─── LESETEXT ───

In Krisenzeiten werden energiepolitische Gewissheiten wieder Zutage befördert, die lange Zeit vergessen, verdrängt oder schlichtweg ignoriert worden sind. Dass die Sicherheit der Energie- und Stromversorgung für eine hochindustrialisierte Wirtschaft und Gesellschaft wie Deutschland überlebenswichtig ist, ist eine solche Gewissheit. Oder anders: Die Energieversorgungssicherheit ist die Achillesferse des wirtschaftlichen, öffentlichen und privaten Zusammenlebens in Deutschland. Wird sie verletzt oder gar zerstört, gerät das Land ins Taumeln, wird bewegungsunfähig. Versorgungssicherheit zu gewährleisten, war deshalb lange Zeit die Königsdisziplin der deutschen Energiepolitik.

───

### AUFGABEN UND ÜBUNGEN
(1) Beantworten Sie zum Text über Energieversorgungssicherheit:
(a) Für wen ist die Sicherheit der Energie- und Stromversorgung überlebenswichtig?
(b) Als was wird die Energieversorgungssicherheit bezeichnet?
(c) Was war es lange Zeit, Versorgungssicherheit zu gewährleisten?
(2) Führen Sie den Text über Energieversorgungssicherheit im Anschluss an seinen letzten Satz fort.
Die Liste wird zur Bearbeitung nicht gebraucht.

─── BEIGEFÜGTE LISTE ───

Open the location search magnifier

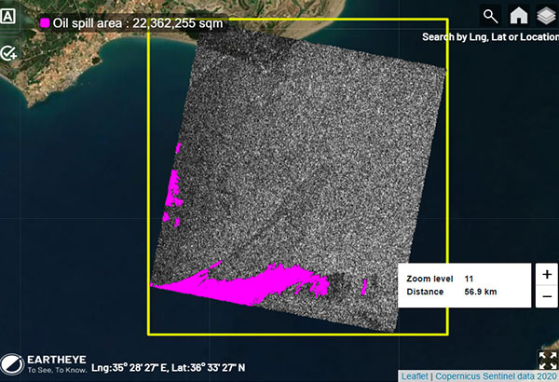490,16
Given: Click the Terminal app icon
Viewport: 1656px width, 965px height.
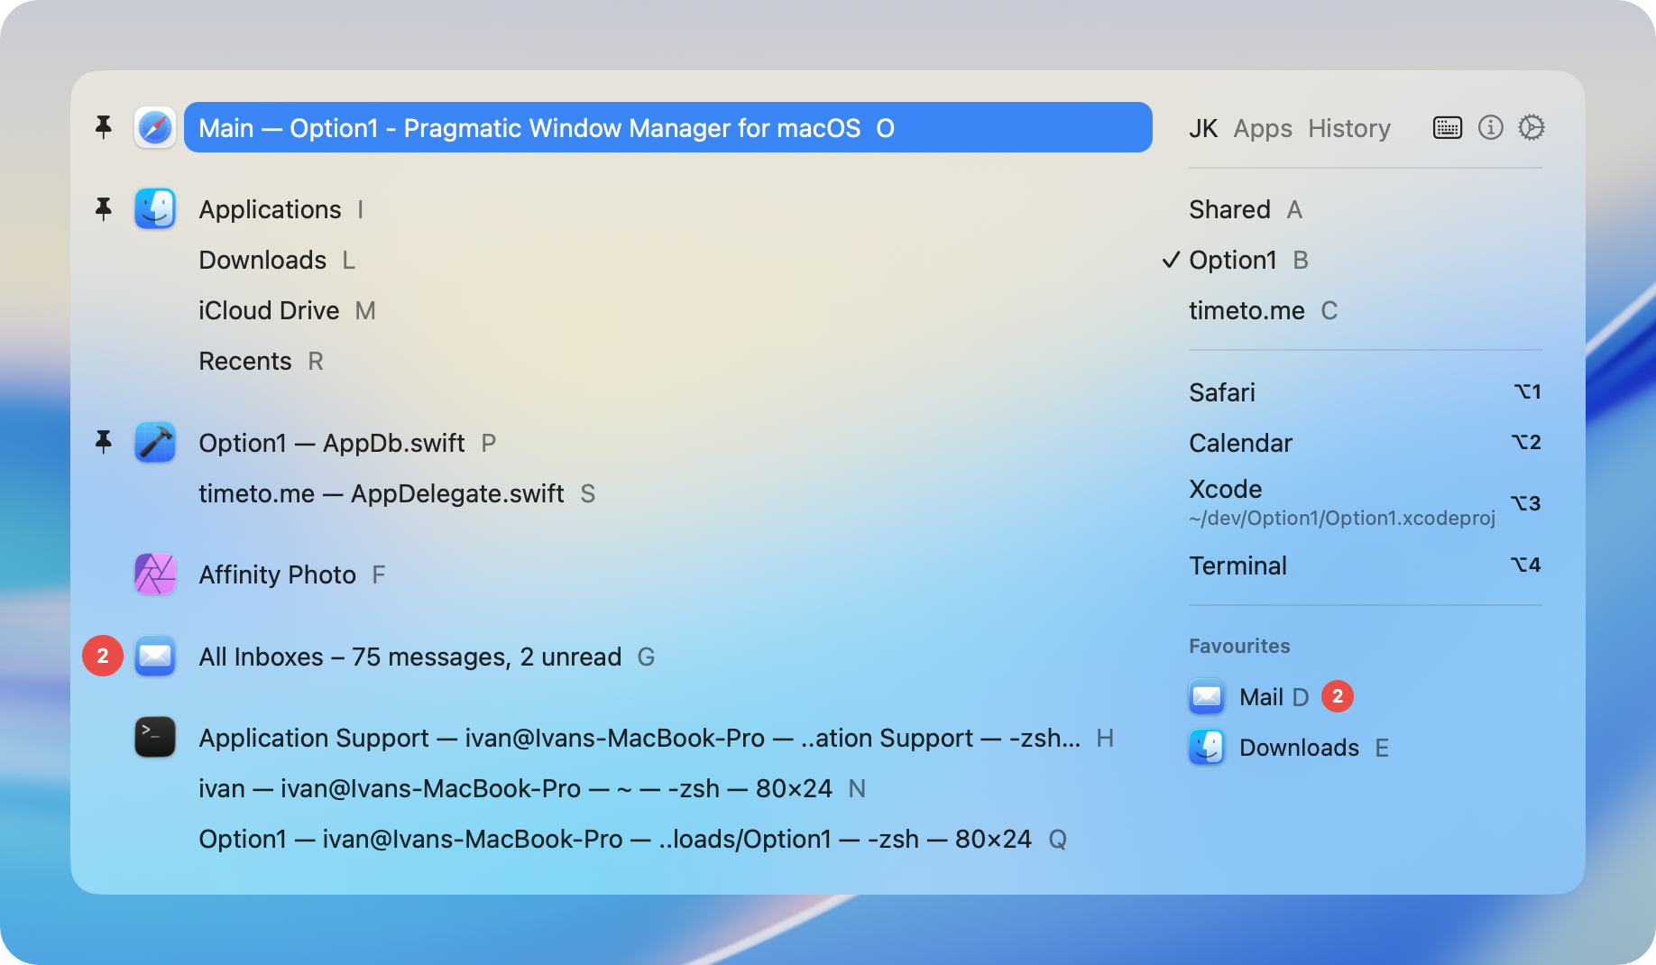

───
─── BEIGEFÜGTE LISTE ───

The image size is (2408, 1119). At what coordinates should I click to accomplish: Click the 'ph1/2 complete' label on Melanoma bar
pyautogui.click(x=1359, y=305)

───
─── BEIGEFÜGTE LISTE ───

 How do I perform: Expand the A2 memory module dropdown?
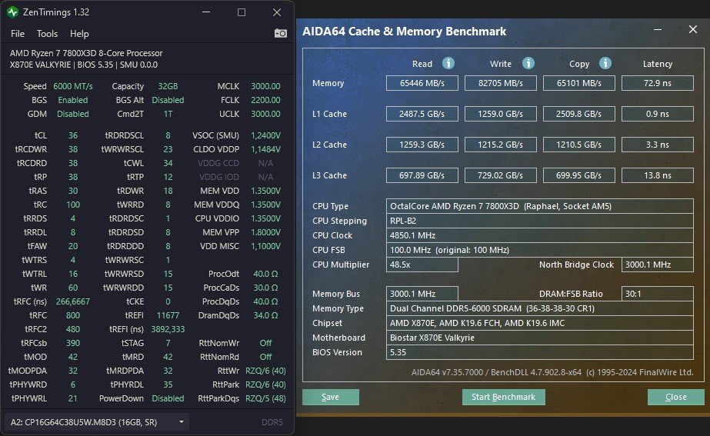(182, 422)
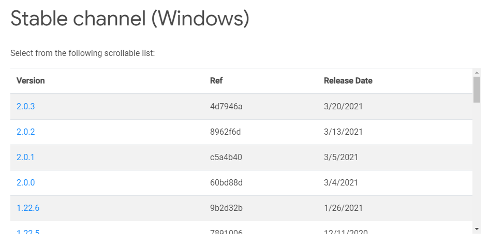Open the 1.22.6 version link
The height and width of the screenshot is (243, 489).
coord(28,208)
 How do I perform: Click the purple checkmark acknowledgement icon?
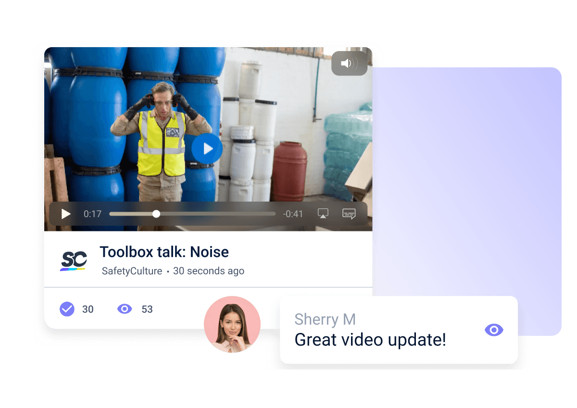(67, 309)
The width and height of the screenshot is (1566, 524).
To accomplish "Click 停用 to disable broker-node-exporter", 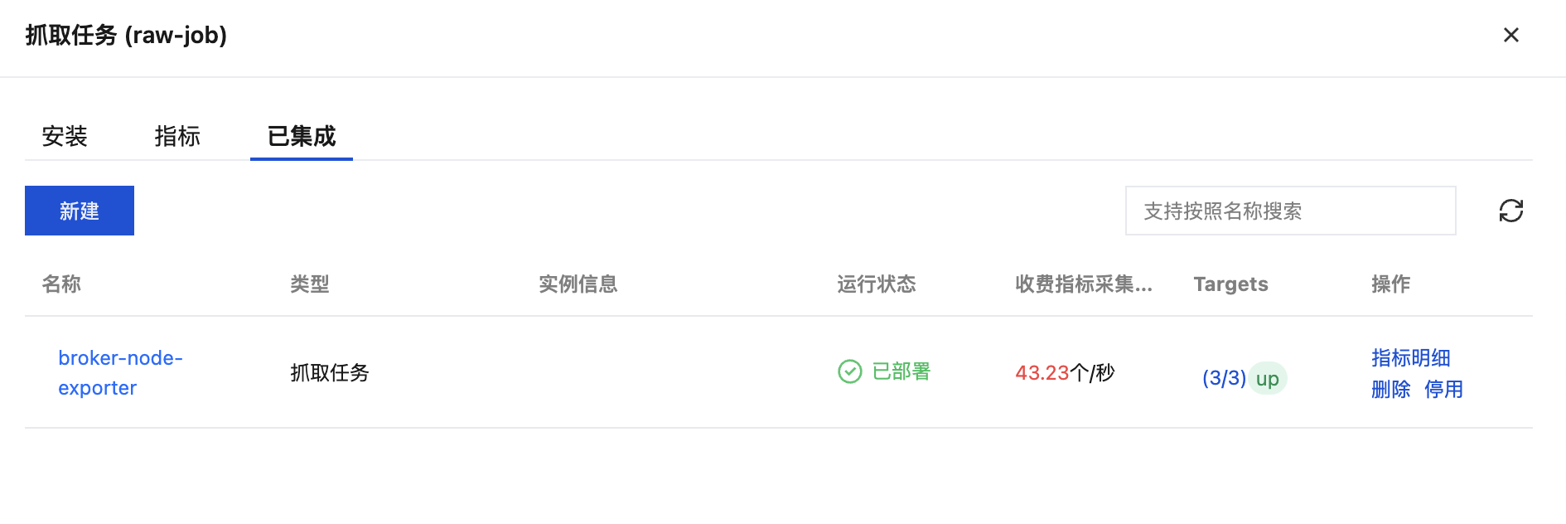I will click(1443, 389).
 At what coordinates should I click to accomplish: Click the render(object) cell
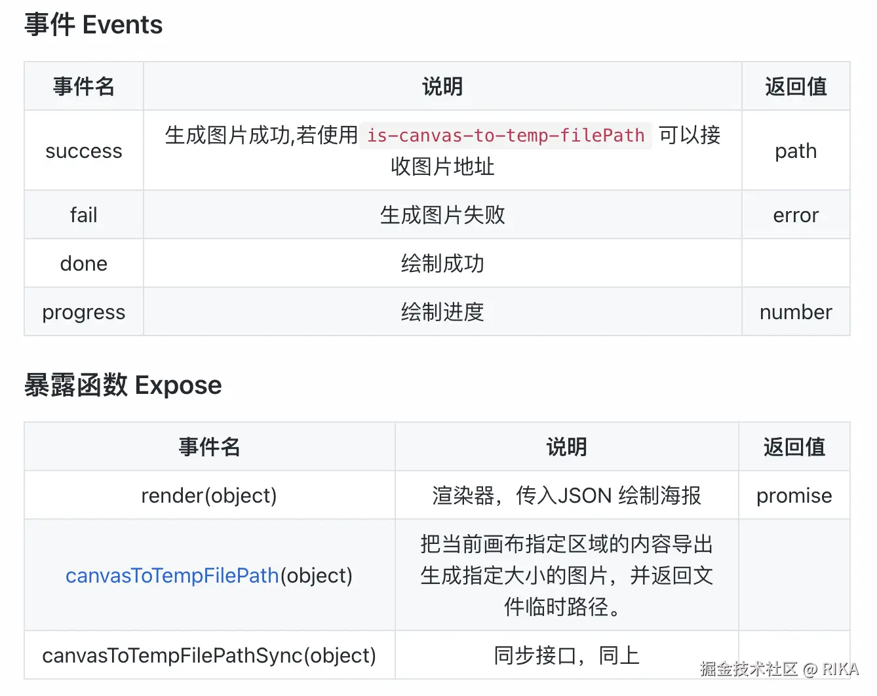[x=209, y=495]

───

### LÖSUNGEN
(1)
(a) Für eine hochindustrialisierte Wirtschaft und Gesellschaft wie Deutschland.
(b) Als Achillesferse des wirtschaftlichen, öffentlichen und privaten Zusammenlebens in Deutschland.
(c) Die Königsdisziplin der deutschen Energiepolitik.

(2)
Mit der Drosselung russischer Gaslieferungen nach Deutschland ist jetzt in das kollektive Bewusstsein gerufen worden, dass auch ein reiches, aber rohstoffarmes Land ohne ausreichende Energieversorgung verwundbar ist. Großmäulige Behauptungen – auch mit vermeintlicher wissenschaftlicher Expertise hinterlegt -, dass Deutschland ohne große Wachstumseinbrüche einen Gasboykott verkraften würde, sind inzwischen verstummt. Noch im Frühjahr wurde in einer Gemeinschaftsdiagnose einiger Wirtschaftsinstitute prognostiziert, dass ein Gaslieferstopp aus Russland lediglich 0,8 % weniger Wachstum in diesem Jahr bedeuten würde (statt 2,7 % nur noch 1,9 % Wachstum). Und im nächsten Jahr würde das Bruttoinlandsprodukt zwar um 2,2 % sinken – das sei aber beherrschbar.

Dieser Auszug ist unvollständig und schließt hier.